A Cuba la conscience environnementale s’installe donc doucement dans l’esprit des habitants déjà habitués à pratiquer 2 des 5 règles écologiques : réparer et réutiliser. L’effort de tous et notamment des associations telles qu’Acualina, passée visiter le navire dimanche, qui sensibilise le grand public et les plus jeunes à ces problématiques, va heureusement en grandissant. « Certains projets peuvent mettre du temps à émerger mais il faut y croire » a rappelé Luís Berriz Perez, président de la société cubaine pour la promotion des énergies renouvelables, aux membres de la Fondation Race for Water. Ce dernier se bat depuis une trentaine d’années pour développer l’énergie solaire à Cuba et avait suivi avec intérêt le premier tour du monde du navire Race for Water en 2010 lorsque celui-ci s’appelait Planet Solar. Ce workshop fût l’occasion pour lui de réaliser un rêve : monter à bord de ce navire d’exception.

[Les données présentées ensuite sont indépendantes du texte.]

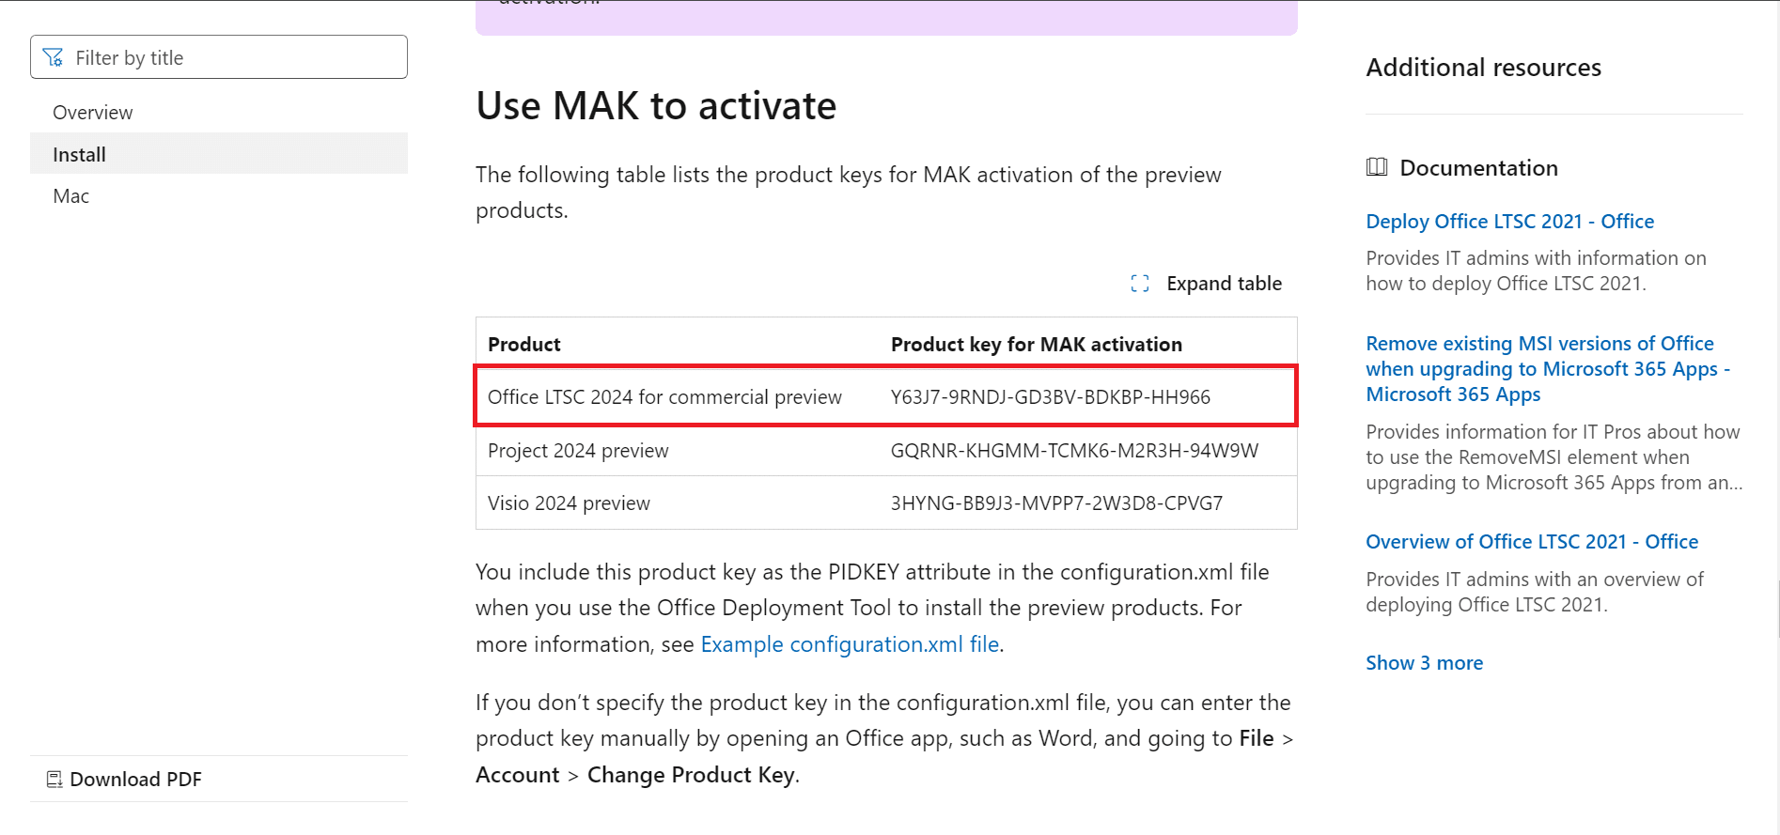The image size is (1780, 835).
Task: Expand the product key table
Action: click(x=1223, y=284)
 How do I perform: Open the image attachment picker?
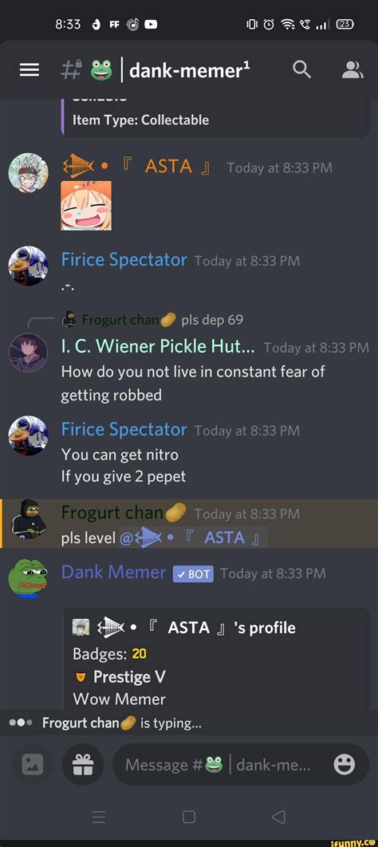coord(33,764)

L’optimisation apportée par le couplage énergétique solaire-hydrogène et kite, lui donne déjà des idées pour les trente prochaines années…

Camille conclu la matinée en rappelant que pour faire face aux défis du XXIe, les efforts doivent venir de toutes parts. « On pense bien sûr d’abord à la réglementation mais si l’on veut lutter efficacement contre la pollution plastique des océans, la réduction des déchets générés par chacun d’entre nous est la meilleure solution. La responsabilisation des industriels notamment les producteurs d’emballage est également clé. Ils doivent à tout prix considérer la fin de vie de leurs produits au moment de leur conception. Enfin la solution Plastic Waste to Energy mise en avant par la Fondation permet une gestion des déchets adaptée à différents contextes locaux notamment le contexte insulaire. Cette solution technique de petites et moyennes capacités favorise une gestion de déchets et une production énergétique décentralisées reconnues pour leur efficacité. Les déchets plastiques sauvages pourraient ainsi devenir une ressource additionnelle au mix énergétique promu par Race for Water.